Who Is Jim, Really?

Who Is Jim, Really?

“People who look down on other people don’t end up being looked up to.” ~ Robert Half

Percival Everett’s latest book, James, is a masterful, imaginative extension of the life of Huck Finn’s collaborator ‘Jim’, first introduced to us by Mark Twain. Mr. Everett, the Distinguished Professor of English at USC, and winner of every writing prize one can conjure up and probably many we can’t, has created an entirely new, three-dimensional character Mr. Twain was incapable of exploring fully or perhaps was afraid to. I’ll admit I have not gone back yet to reread Huck Finn and I intend to, but some of the strange parameters meant to proscribe the humanity of the slave class in the Nineteenth-Century South, and laid down in James from the point of view of the slave him or herself, fascinated me as I finish editing my upcoming book on the life of Joseph Bologne.

As I’ve considered the attitudes of the society in Eighteenth-Century France that welcomed, praised, and vilified the brilliant mulatto polymath who was Joseph Bologna, I’ve recognized from the start of my research that jealousy was probably the most dangerous challenge Joseph had to deal with. Even the brilliant Mozart, ten years his junior, was consumed by the green-eyed monster when he had to accept Joseph’s popularity at the French court where he could make no inroads, despite sharing his Austrian lineage with the Queen of France. Anyone would understand those who came in contact with the Chevalier de Saint-Georges wanting what he had: a perfection of skill and character seldom if ever witnessed in Europe before him. But Percival Everett’s James has shown me that it wasn’t such a simple form of jealousy that crushed Bologne’s acceptance then, and perhaps not even now.

Everett’s ‘Jim’ describes the importance of the subjugated class never challenging the dominance of the ruling class, even without meaning to. Anything that might speak to accomplishment or superiority had to be hidden, even to the point of not using correct English grammar identifying the user as an educated man or woman. As soon as one reads this disclosure for the first time, you recognize it’s validity. And if hiding one’s skill and education from the ruling class is a survival mechanism for a member of the subjugated class, then clearly Joseph Bologne was doomed from the very first awakening of his prodigious talents. It wasn’t just basic jealousy that forced Joseph Bologne into anonymity. It was his threat of greatness intimidating the ruling class Europeans of his day, and perhaps of our day, too.

I’ve not tried to get into the head of the amazing man and composer, much as Mark Twain avoided that extra dimension of ‘Jim’ that Everett uncovers for us. But my book has already been expanded by my understanding of the unspoken rules Joseph was punished for breaking, even though he was unaware of their existence. I urge you to read Percival Everett’s new book, and perhaps even preface that with a trip back to The Adventures of Huckleberry Finn, followed soon, I hope, by my own book on the life of Joseph Bologne, the Chevalier de Saint-Georges.

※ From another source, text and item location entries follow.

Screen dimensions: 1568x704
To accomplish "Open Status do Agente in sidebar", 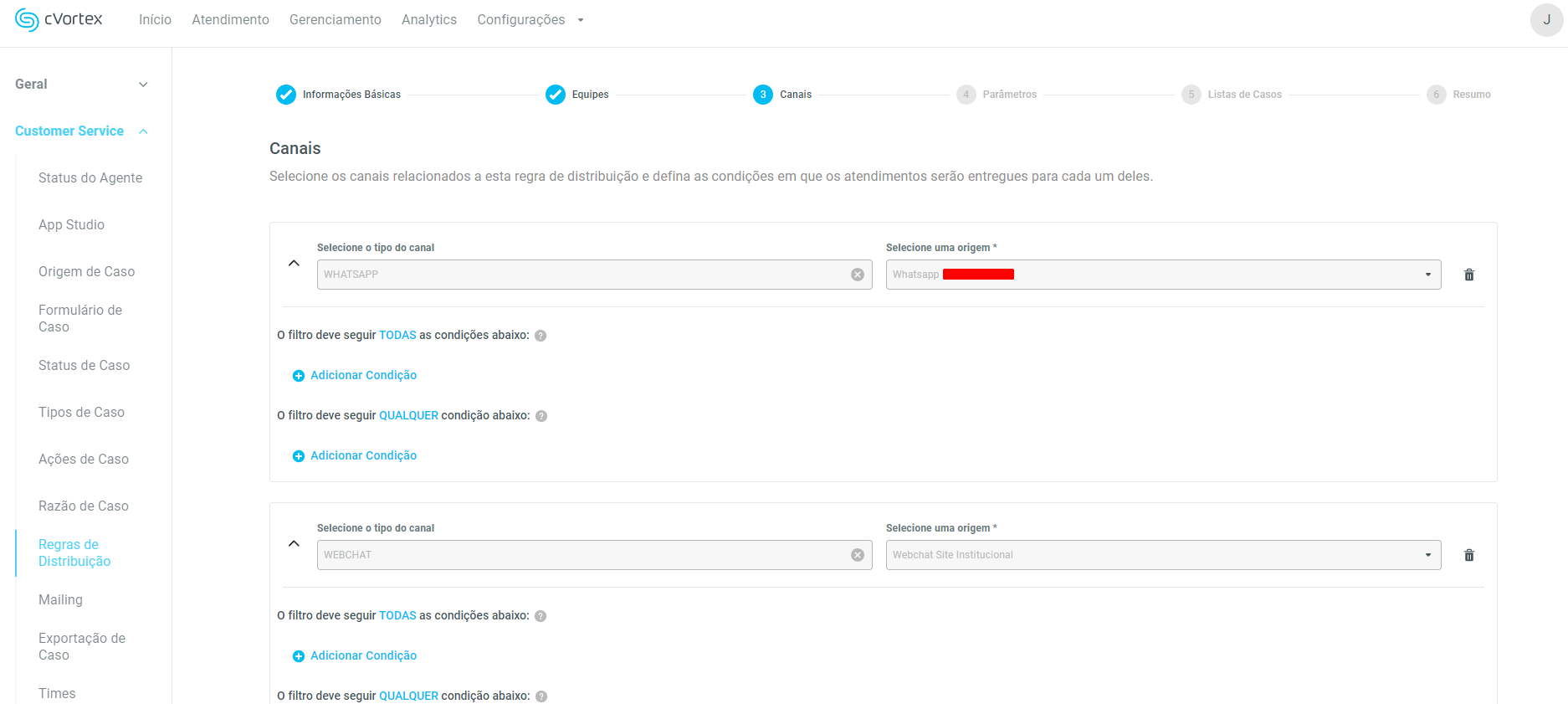I will [90, 178].
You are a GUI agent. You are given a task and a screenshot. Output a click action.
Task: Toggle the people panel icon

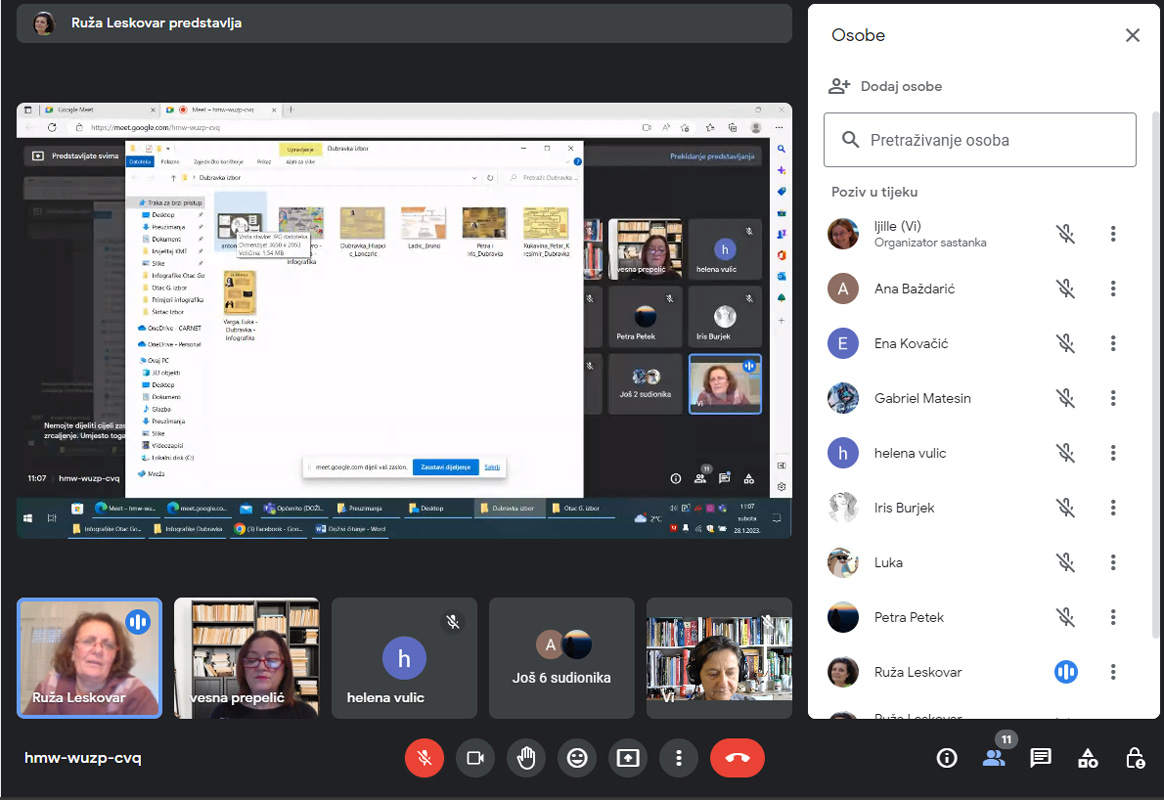click(994, 758)
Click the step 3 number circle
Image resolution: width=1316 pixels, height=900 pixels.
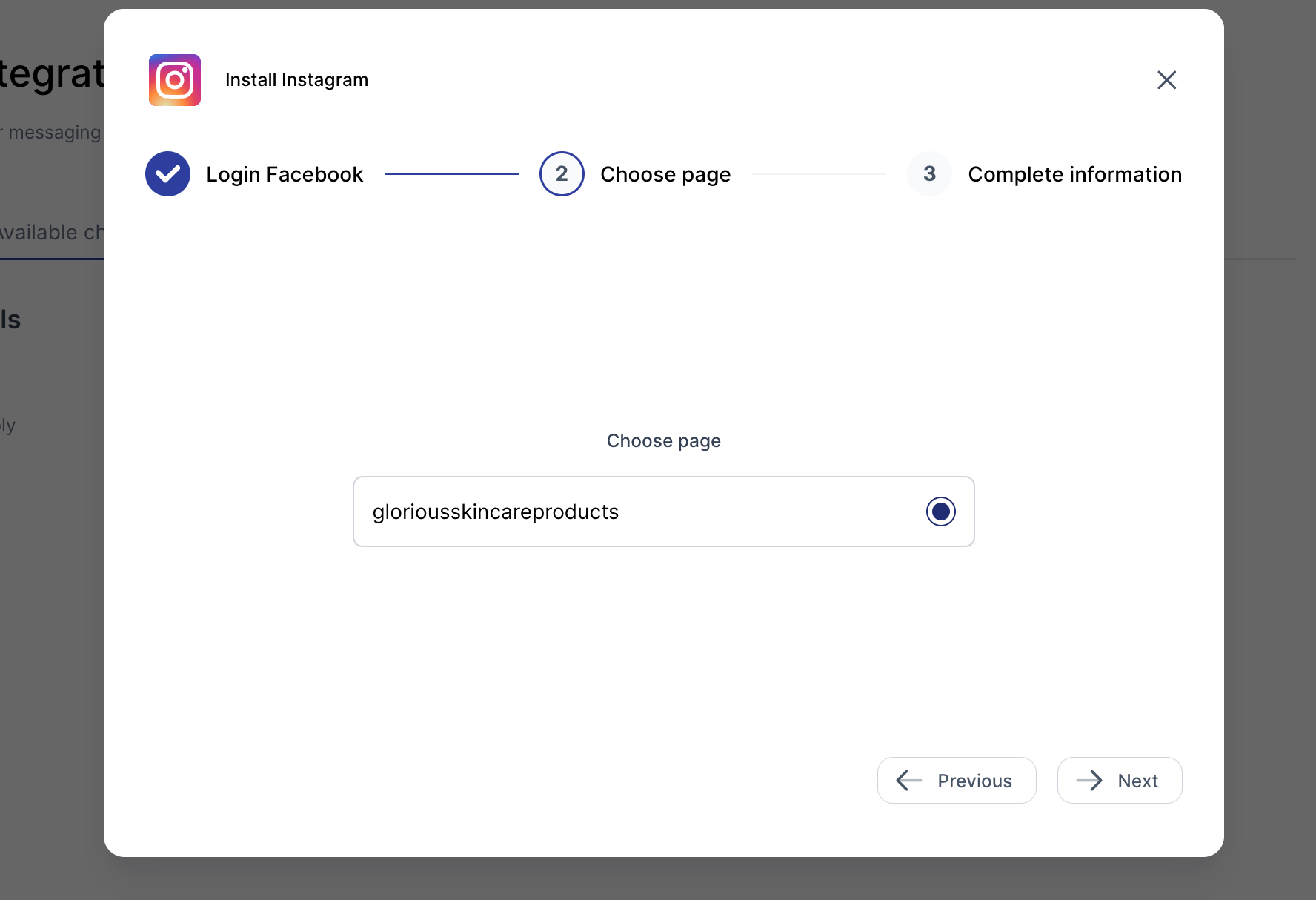click(x=929, y=174)
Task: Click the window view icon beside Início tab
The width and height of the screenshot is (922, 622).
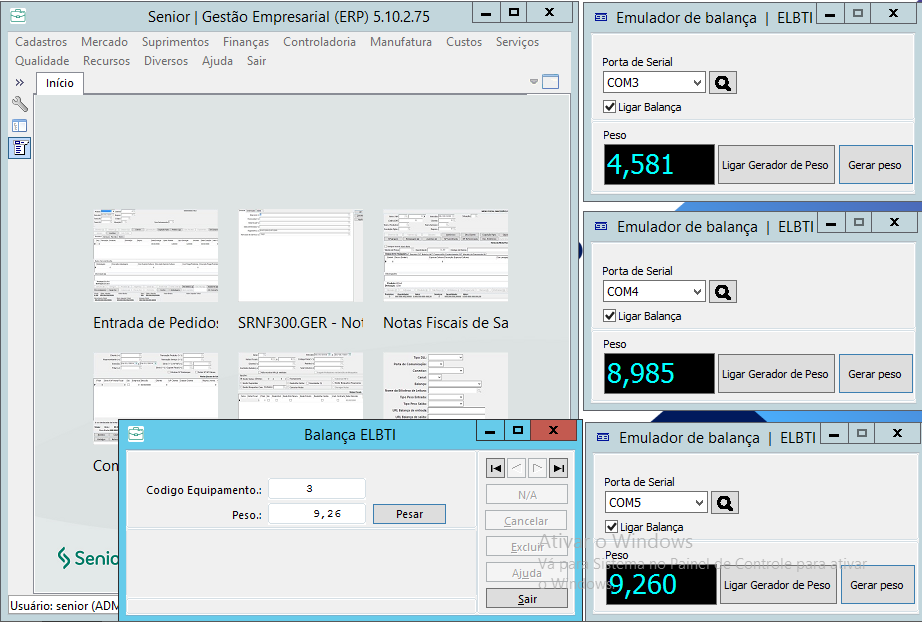Action: [550, 82]

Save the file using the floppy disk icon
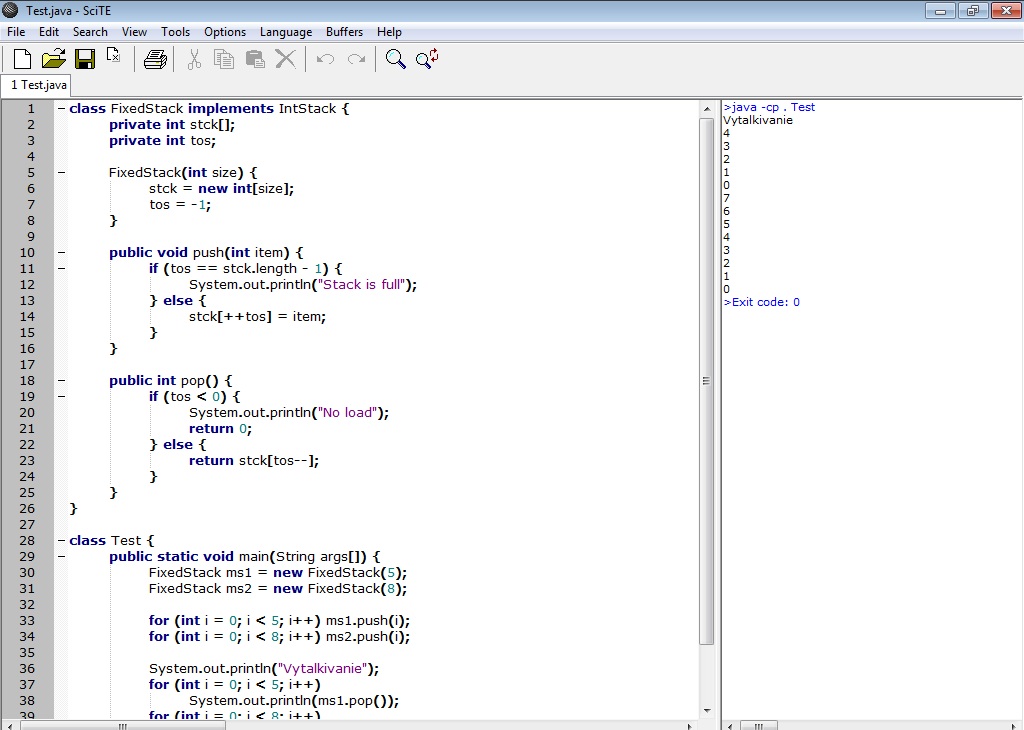click(x=84, y=59)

2 Responses to Who Is Jim, Really?

  1. Magnificent description of one of the the dynamics of racial subjugation. Makes me more anxious to read your take of this played out in your book. Get it into print quickly, please.

    • It definitely helped me understand Joseph Bologne better. Wish I could have read James first before I started writing!! Thanks for you response, Paul. It’s good to have such a devoted fan.